Saving current options you will apply them to the widget and make them available to others. Using this menu, you can also clear all options to revert the widget to its initial state. To do this, press the little trash icon and then Save.

Grist will also trigger an event, every time the options are changed (or cleared). Here is how you can subscribe to this event.

grist.onOptions(function(options, interaction) {
  if (options) {
    console.log('Current color', options.color);
  } else {
    // No widget options were saved, fallback to default ones.

If you are building your own widget, you generally should not read options directly (using grist.widgetApi.getOption()).
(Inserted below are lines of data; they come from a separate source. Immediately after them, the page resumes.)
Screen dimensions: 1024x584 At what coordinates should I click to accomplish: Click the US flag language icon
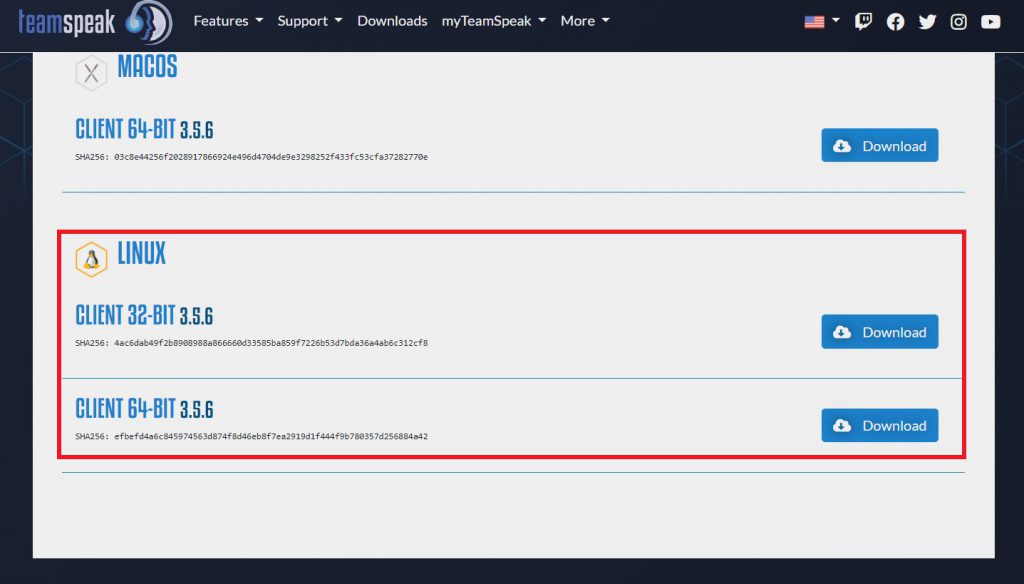pos(814,20)
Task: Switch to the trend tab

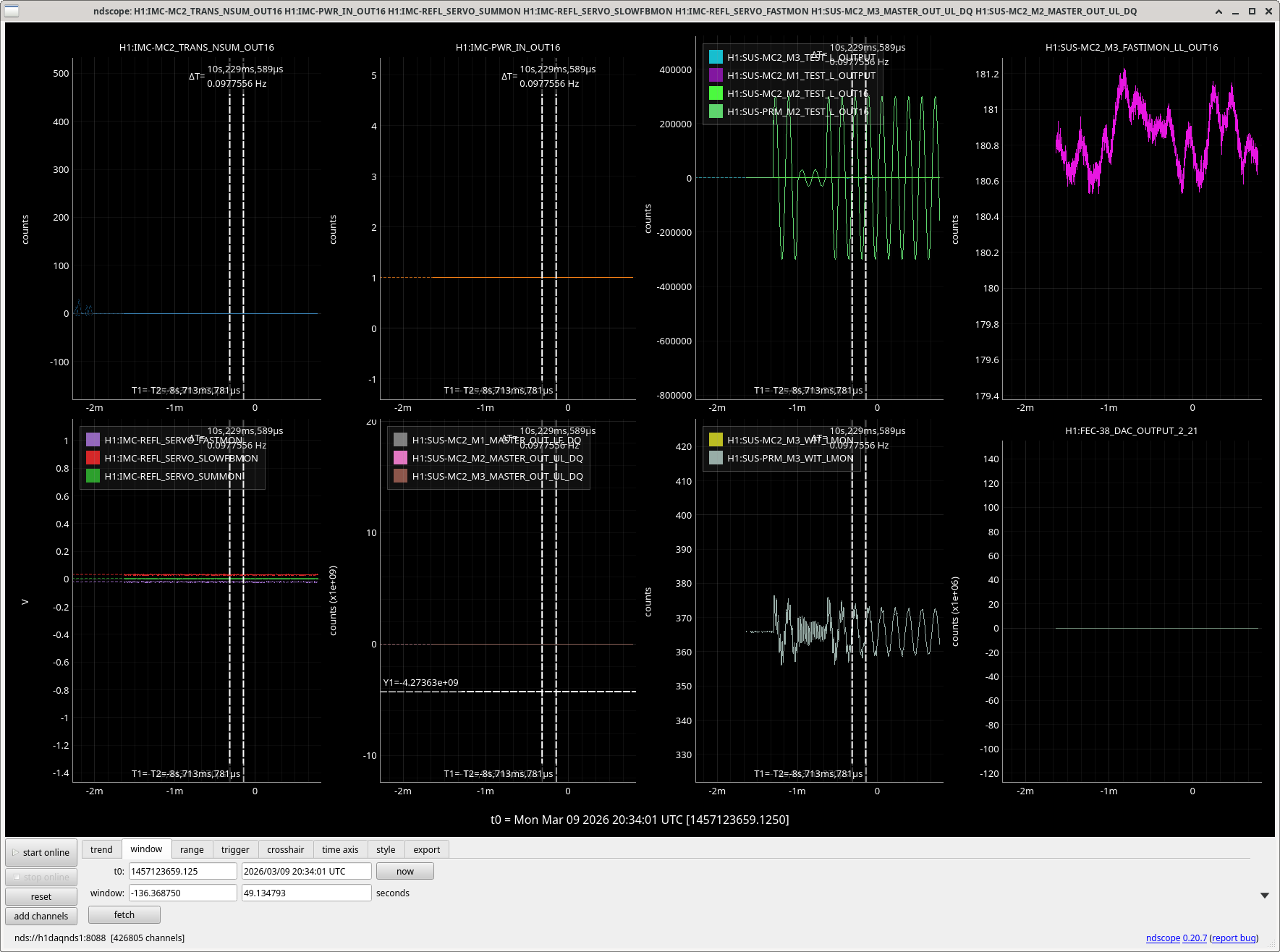Action: tap(101, 849)
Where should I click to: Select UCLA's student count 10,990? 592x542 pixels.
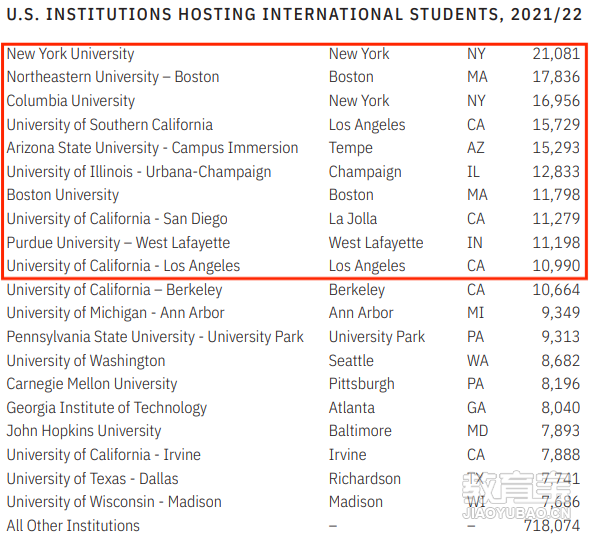coord(556,266)
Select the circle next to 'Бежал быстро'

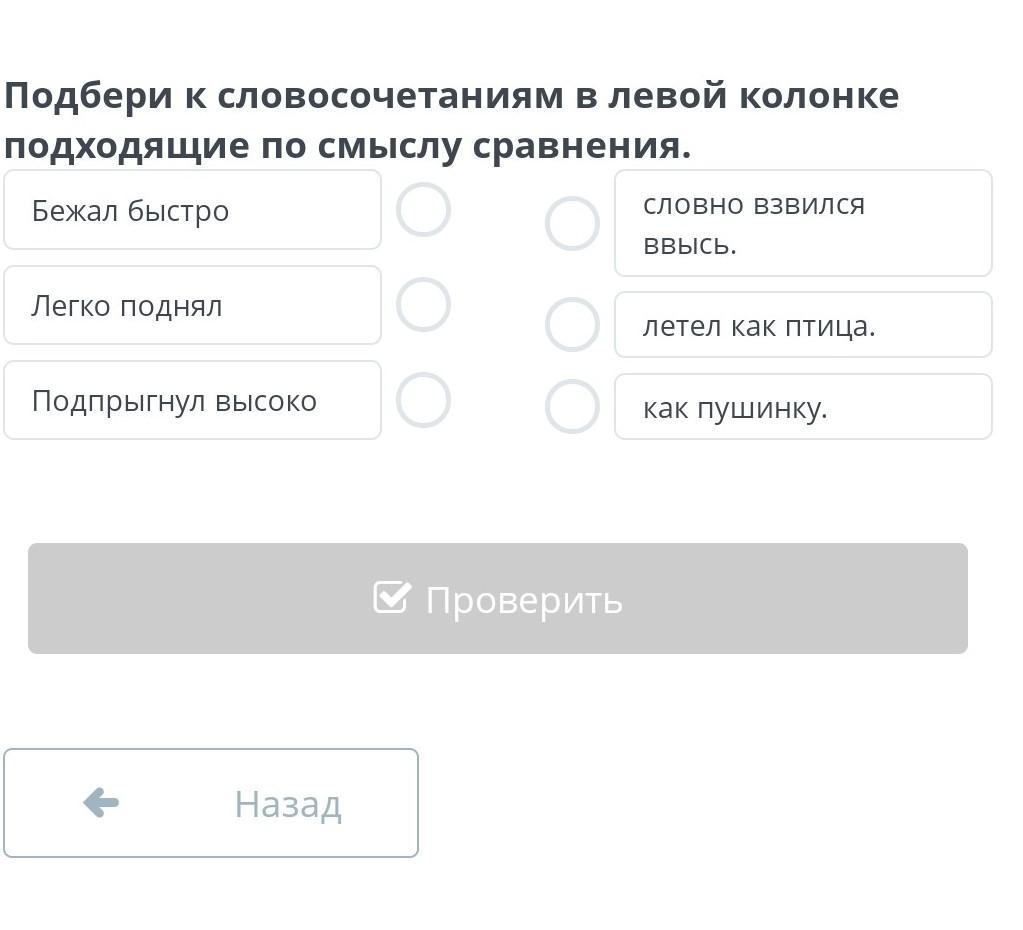tap(423, 210)
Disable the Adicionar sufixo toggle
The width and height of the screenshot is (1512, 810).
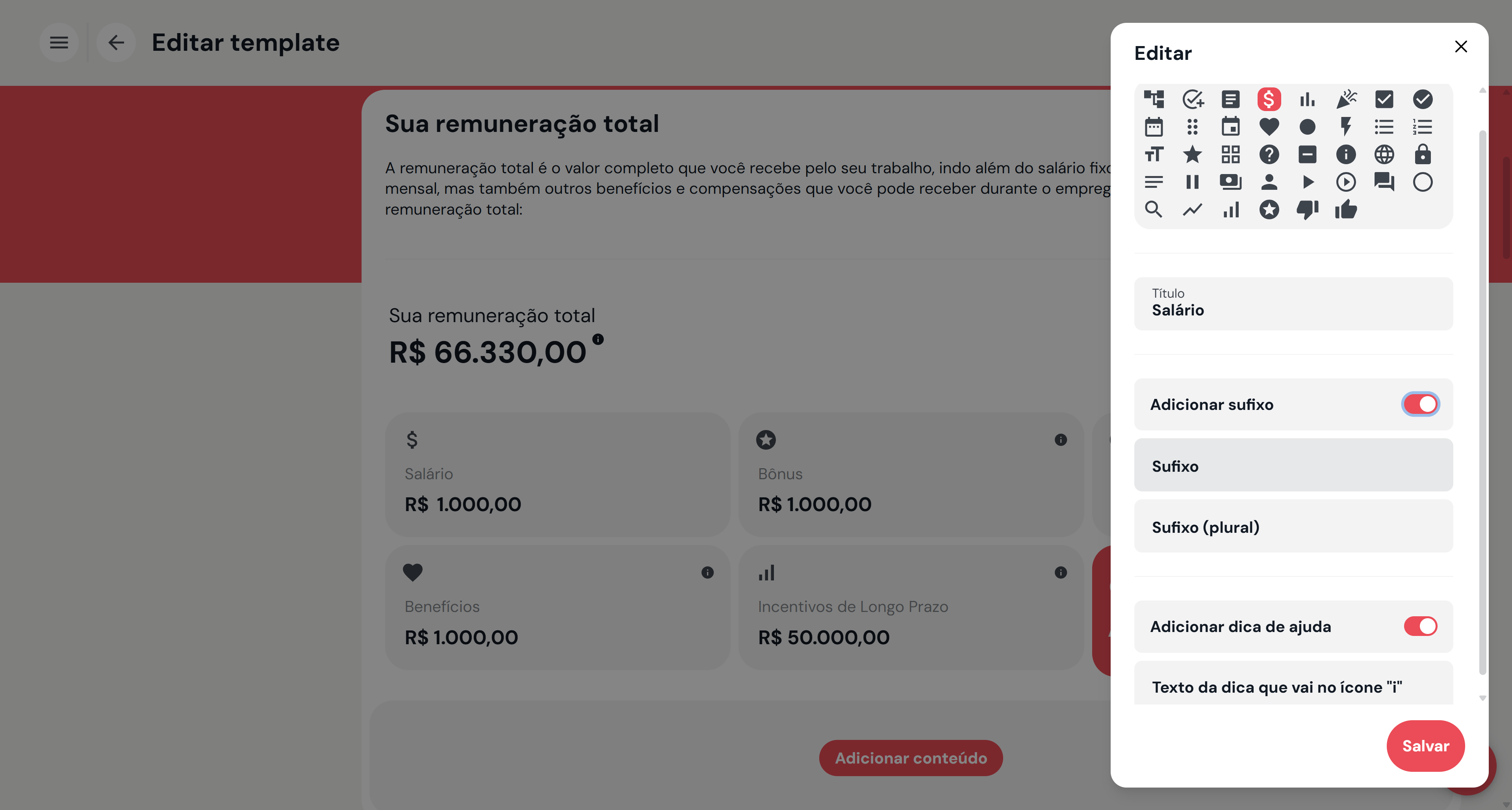click(x=1420, y=404)
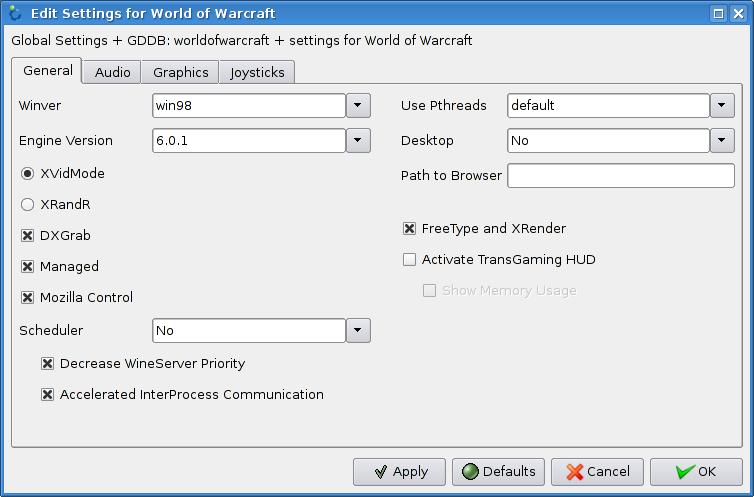Open the Graphics tab
This screenshot has width=754, height=497.
180,72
A better pattern is to apply them all when they are changed. Using the onOptions handler will make your widget easier to change and understand later.

There is one more scenario to cover. Suppose your widget has some kind of custom configuration screen. In that case, you probably need some button or other UI element that the user can use to show it. This additional UI element will likely be rarely used by you or your collaborators, so it doesn’t make sense to show it all the time. To help with this, Grist offers an additional interaction option you can send as part of the ready message:

  onEditOptions: function() {
    // Your custom logic to open the custom configuration screen.

This will tell Grist to display an additional button Open configuration in the creator panel and the section menu. When clicked, it will trigger your handler, which you can use to show your own custom configuration screen.